--- Exercise goal ---
Can you gather every line in the rows below that contains the word "perform"?

--- Raw data ---
--------------------

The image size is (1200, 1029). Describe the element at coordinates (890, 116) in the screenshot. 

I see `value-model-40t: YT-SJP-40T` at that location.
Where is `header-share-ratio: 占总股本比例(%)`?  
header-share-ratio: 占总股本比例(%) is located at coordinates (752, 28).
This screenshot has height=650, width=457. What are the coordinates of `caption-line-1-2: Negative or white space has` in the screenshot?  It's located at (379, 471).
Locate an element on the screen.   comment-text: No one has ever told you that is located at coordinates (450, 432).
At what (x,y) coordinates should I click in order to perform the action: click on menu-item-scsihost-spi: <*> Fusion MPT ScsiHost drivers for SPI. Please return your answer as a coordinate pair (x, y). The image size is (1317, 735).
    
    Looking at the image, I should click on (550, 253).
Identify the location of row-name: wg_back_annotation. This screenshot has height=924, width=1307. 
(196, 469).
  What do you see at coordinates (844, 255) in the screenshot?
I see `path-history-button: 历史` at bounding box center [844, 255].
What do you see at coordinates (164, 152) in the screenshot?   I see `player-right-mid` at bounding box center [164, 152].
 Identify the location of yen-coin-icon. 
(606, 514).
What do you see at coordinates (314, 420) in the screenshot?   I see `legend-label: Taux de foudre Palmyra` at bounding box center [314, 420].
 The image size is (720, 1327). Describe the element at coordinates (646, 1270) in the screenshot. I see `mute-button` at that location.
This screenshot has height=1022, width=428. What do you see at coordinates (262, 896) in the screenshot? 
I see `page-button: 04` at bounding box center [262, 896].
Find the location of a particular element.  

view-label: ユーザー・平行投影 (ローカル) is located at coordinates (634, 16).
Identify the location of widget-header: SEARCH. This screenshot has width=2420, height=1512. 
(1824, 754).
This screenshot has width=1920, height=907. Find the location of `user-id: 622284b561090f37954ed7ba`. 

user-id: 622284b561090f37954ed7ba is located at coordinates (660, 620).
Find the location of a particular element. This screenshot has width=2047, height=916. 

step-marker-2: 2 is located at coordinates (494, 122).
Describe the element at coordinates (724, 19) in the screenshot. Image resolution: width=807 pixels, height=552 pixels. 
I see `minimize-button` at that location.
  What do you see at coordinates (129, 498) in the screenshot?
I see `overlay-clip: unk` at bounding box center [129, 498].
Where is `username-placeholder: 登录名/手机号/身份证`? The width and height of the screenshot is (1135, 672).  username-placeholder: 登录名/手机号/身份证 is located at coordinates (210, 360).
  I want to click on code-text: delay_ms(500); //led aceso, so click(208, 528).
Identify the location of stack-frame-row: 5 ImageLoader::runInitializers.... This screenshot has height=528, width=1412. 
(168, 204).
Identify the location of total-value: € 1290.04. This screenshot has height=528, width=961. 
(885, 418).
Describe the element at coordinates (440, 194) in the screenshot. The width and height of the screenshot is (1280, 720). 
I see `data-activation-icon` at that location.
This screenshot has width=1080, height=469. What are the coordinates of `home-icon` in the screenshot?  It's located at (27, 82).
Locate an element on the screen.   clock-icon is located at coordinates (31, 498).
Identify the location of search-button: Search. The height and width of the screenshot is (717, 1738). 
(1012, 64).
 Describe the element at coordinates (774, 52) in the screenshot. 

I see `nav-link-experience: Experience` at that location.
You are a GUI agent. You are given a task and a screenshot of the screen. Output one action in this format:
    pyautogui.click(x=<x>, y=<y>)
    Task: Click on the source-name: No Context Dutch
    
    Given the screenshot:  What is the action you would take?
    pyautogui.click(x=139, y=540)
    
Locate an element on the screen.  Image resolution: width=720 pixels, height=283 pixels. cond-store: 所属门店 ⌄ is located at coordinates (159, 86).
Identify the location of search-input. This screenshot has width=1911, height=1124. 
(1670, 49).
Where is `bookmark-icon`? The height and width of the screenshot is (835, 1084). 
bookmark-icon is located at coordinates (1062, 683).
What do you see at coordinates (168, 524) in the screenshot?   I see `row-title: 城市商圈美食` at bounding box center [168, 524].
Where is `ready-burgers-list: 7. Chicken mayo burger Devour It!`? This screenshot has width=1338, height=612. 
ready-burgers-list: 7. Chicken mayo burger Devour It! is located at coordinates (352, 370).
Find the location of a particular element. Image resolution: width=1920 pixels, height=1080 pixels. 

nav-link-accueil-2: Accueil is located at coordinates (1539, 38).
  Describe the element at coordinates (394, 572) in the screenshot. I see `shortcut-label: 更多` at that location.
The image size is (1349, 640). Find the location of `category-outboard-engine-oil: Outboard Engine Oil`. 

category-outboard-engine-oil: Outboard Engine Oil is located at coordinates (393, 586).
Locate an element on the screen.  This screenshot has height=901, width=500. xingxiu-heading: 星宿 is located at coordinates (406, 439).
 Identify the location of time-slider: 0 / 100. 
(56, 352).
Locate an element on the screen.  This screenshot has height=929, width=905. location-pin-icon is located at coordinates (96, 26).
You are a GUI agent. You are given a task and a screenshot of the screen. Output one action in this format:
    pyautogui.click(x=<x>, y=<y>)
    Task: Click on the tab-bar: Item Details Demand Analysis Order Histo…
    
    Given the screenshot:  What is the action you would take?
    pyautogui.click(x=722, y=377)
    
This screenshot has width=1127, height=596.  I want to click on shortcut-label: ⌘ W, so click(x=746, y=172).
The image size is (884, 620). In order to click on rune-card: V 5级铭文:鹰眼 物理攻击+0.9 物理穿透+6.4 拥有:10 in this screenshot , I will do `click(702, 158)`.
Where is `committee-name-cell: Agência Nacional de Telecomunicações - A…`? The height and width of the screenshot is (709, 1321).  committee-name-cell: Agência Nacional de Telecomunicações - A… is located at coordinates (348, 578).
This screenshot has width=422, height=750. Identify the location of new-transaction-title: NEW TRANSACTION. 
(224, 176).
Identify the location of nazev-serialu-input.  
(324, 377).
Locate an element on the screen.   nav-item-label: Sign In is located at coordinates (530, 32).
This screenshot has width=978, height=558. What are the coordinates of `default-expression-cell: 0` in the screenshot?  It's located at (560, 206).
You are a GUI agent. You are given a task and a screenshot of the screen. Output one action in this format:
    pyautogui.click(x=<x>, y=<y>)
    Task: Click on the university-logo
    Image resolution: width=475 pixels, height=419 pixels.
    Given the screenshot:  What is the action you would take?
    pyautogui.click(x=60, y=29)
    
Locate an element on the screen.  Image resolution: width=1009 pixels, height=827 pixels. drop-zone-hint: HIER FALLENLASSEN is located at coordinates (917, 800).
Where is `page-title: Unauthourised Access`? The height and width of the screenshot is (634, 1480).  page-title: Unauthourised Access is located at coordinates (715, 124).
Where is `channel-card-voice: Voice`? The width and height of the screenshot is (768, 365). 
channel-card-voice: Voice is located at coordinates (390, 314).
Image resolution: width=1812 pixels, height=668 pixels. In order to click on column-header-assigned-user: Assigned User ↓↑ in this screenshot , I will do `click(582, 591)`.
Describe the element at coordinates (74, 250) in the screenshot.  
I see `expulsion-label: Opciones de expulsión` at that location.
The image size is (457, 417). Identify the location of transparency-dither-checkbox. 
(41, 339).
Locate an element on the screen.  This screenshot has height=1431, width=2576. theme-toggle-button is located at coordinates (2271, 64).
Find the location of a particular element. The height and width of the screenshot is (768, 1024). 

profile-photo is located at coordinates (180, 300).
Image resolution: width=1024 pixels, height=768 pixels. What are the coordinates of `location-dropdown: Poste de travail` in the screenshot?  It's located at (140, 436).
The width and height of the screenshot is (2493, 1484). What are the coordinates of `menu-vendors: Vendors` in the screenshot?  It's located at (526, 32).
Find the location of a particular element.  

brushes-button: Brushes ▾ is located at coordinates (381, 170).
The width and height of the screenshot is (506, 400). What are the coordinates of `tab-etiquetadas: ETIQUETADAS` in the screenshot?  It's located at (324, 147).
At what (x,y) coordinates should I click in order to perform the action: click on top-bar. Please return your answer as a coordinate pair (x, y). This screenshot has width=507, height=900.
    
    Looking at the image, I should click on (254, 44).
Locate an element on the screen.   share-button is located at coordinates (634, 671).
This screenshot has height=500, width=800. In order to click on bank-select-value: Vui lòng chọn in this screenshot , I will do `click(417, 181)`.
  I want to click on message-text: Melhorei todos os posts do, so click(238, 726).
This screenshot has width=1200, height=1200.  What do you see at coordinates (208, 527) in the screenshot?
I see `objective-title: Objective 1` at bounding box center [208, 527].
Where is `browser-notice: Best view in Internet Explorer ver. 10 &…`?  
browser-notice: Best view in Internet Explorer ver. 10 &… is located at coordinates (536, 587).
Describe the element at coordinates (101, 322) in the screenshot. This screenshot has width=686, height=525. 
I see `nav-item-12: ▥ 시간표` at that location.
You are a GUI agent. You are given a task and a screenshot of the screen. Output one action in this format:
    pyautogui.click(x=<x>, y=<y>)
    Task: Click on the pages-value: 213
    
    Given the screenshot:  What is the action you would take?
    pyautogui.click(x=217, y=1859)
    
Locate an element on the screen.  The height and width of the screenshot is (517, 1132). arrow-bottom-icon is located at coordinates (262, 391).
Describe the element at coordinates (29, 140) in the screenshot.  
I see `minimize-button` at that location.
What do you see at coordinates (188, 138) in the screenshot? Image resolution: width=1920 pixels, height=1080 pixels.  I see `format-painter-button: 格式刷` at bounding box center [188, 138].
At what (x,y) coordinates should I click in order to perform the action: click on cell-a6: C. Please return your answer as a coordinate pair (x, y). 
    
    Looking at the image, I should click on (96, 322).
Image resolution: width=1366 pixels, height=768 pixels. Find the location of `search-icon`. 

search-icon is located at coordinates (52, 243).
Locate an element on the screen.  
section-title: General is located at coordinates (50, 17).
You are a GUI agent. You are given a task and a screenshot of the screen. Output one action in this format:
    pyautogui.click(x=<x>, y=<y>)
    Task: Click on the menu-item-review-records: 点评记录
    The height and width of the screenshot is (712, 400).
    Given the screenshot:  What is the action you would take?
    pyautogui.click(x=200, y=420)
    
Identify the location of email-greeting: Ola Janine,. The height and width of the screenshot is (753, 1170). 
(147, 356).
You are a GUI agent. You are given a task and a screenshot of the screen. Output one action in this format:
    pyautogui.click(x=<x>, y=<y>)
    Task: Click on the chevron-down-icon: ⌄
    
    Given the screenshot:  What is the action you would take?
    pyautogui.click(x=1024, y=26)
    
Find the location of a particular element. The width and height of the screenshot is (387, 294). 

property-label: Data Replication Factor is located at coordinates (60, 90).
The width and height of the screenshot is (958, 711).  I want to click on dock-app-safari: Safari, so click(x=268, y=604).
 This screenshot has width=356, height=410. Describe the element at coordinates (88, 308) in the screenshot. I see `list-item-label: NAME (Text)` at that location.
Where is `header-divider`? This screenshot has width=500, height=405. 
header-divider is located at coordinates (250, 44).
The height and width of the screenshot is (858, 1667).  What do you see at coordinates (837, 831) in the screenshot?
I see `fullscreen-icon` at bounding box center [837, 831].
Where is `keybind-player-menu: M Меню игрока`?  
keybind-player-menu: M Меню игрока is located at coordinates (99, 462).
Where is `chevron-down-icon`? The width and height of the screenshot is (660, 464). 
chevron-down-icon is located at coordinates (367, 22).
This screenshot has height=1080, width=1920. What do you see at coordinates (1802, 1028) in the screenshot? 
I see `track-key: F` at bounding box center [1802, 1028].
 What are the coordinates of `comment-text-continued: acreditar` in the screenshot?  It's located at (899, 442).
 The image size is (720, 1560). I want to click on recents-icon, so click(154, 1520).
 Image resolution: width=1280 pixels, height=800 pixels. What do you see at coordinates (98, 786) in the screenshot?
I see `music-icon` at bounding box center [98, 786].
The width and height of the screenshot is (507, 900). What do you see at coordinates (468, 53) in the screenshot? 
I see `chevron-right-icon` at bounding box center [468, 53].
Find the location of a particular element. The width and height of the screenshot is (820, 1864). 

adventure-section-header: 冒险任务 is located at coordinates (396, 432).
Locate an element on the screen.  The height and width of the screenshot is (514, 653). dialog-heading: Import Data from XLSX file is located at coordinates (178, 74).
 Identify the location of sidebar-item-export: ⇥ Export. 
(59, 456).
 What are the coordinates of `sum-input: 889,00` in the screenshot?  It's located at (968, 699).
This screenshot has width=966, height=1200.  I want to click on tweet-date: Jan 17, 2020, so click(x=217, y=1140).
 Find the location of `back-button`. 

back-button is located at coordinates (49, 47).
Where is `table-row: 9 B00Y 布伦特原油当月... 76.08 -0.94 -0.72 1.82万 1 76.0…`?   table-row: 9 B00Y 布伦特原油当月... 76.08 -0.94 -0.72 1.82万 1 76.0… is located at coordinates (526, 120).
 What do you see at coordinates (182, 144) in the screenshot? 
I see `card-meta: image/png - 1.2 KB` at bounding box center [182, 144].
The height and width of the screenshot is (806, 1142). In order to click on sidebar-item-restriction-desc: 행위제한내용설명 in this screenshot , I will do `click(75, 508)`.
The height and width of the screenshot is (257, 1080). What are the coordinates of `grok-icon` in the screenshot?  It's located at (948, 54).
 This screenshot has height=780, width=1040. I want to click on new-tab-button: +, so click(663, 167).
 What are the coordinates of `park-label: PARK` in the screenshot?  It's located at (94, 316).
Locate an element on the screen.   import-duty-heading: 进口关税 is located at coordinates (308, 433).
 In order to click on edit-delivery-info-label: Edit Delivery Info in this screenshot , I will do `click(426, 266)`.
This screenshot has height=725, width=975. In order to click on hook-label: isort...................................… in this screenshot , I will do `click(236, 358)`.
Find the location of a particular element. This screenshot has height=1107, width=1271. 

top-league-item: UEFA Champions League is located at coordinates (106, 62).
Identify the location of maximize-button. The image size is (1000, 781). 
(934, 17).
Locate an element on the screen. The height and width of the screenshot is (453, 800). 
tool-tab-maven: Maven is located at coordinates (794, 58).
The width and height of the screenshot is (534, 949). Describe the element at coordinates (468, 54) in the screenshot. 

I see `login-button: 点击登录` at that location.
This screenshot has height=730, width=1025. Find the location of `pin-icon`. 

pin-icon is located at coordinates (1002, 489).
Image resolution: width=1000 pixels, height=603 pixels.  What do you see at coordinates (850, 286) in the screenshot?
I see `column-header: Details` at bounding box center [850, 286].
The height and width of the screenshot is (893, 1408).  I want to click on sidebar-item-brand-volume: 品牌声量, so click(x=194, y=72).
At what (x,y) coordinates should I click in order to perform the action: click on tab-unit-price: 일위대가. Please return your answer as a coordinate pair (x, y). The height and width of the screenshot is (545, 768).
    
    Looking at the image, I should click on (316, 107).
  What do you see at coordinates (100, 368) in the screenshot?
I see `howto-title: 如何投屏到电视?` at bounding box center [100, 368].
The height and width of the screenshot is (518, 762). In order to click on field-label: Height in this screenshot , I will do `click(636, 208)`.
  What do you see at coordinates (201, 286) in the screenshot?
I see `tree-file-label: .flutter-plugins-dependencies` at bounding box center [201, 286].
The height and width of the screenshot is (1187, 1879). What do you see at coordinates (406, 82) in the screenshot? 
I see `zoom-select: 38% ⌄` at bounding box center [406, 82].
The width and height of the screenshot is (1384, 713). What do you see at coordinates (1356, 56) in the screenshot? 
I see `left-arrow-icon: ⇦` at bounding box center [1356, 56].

--------------------

--- Solution to the exercise ---
At what (x,y) coordinates should I click in order to perform the action: click on menu-item-scsihost-spi: <*> Fusion MPT ScsiHost drivers for SPI. Please return your answer as a coordinate pair (x, y). The image size is (1317, 735).
At what (x,y) coordinates should I click in order to perform the action: click on top-bar. Please return your answer as a coordinate pair (x, y). This screenshot has width=507, height=900.
At what (x,y) coordinates should I click in order to perform the action: click on cell-a6: C. Please return your answer as a coordinate pair (x, y). 
At what (x,y) coordinates should I click in order to perform the action: click on tab-unit-price: 일위대가. Please return your answer as a coordinate pair (x, y). The height and width of the screenshot is (545, 768).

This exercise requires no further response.